Karen Knorr has been a practicing photographer in the UK since the early 1970s. Her work in the late 1970s and early 80s was concerned primarily with class relations and cultural values. Belgravia (1979-1981) for example is a ‘series of black and white photographs with ironic and humorous texts that highlighted aspirations, lifestyle and the British class system under the neo liberalist Thatcher era in the late 70’s and early 80’s’ (6)  Her series Gentlemen (1981-1983), which was photographed in Saint James’s clubs in London investigates the patriarchal and conservative values of Britain at the time of the Falklands war. These series are highly effective because of the subtle interplay and resonances between image and text. Knorr’s work is not concerned with the places depicted in her photographs, but rather what they stand for and the values and aspirations of the people associated with such places.

The images and text are shown on single panels with the image at the top and text below. Ample space is allowed for the text which operates in relay with the images to conjure up narratives and dialogues. Knorr works on the presentation of the text so that emphasis is placed on key words and phrases. She does this by the way she breaks up the text, line by line, by her choice of font and by choosing to use capital letters for certain words. In Gentlemen Knorr constructed the texts from parliamentary speeches and news reports, refashioning them to convey her intentions.

Gentlemen (copyright Karen Knorr)

Gentlemen (copyright Karen Knorr)

Anna Fox is another British conceptual/documentary photographer who in her early career worked extensively with image and text. She too was concerned with social issues and cultural values. Her series Work Stations for example tackled the highly competitive nature of work in Thatcher’s Britain. (7) Her series My Mother’s Cupboards I found particularly interesting. This small work is about the claustrophobic relationship between her mother and father. Fox’s approach to presenting such a complex and intangible subject is both effective and amusing. She juxtaposes quotations from her father with photographs of excessively fastidious drawers and cupboards maintained by her mother. Her father’s words are generally outrageous and often profane. The photographs are quiet, neat and ordered. The violent quotations are presented in a florid italic font which is presented in silver, rather like on a wedding invitation. This lures in the unwitting reader, only to find that the words are most often a violent invective. The work is presented as a small book and a great deal of space is allocated for the text. The images are small and in a way appear to be dominated by the text. All of this conveys much about the relationship between Fox’s two parents.

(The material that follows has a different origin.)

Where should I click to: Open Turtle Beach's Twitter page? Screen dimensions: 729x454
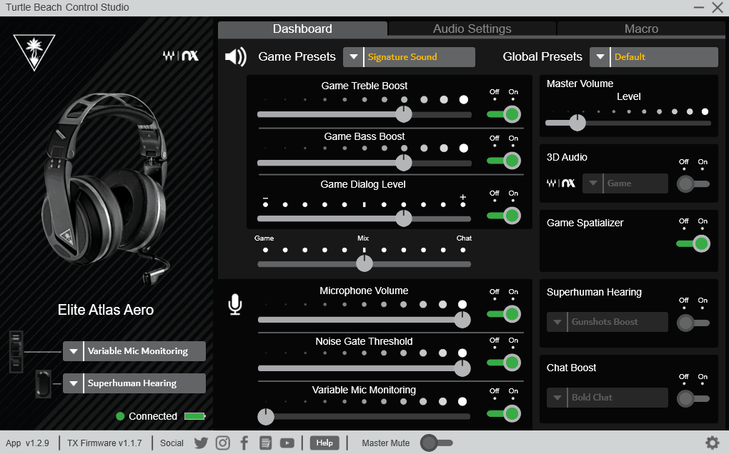pyautogui.click(x=201, y=443)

My Mothers Cupboards (copyright Anna Fox)

My Mothers Cupboards (copyright Anna Fox)

My research of the work of Knorr and Fox has demonstrated how through considered use of image and text it is possible to convey intangible ideas and raise questions about cultural and social values and to present an open dialogue requiring the active involvement of audience to create meaning. I also learned that for image/text works to be successful, careful consideration needs to be given to the spacial relationship between the image and text in such works and fine details such as how the text is divided up and the nature of the font used.

Aesthetic Influences

I have taken a conscious decision to make images that are visually compelling. People viewing them have called them ‘beautiful’ but I am not sure that I would use that term.  Some feel that it is inappropriate to use ‘beautiful’ images for  subjects dealing with human tragedy  and such like. I don’t subscribe to this school of thought. My sense is that one can only communicate if one gains the attention of the viewer/reader and that a key tool that the photographer has to achieve this end is to produce images which are aesthetically strong.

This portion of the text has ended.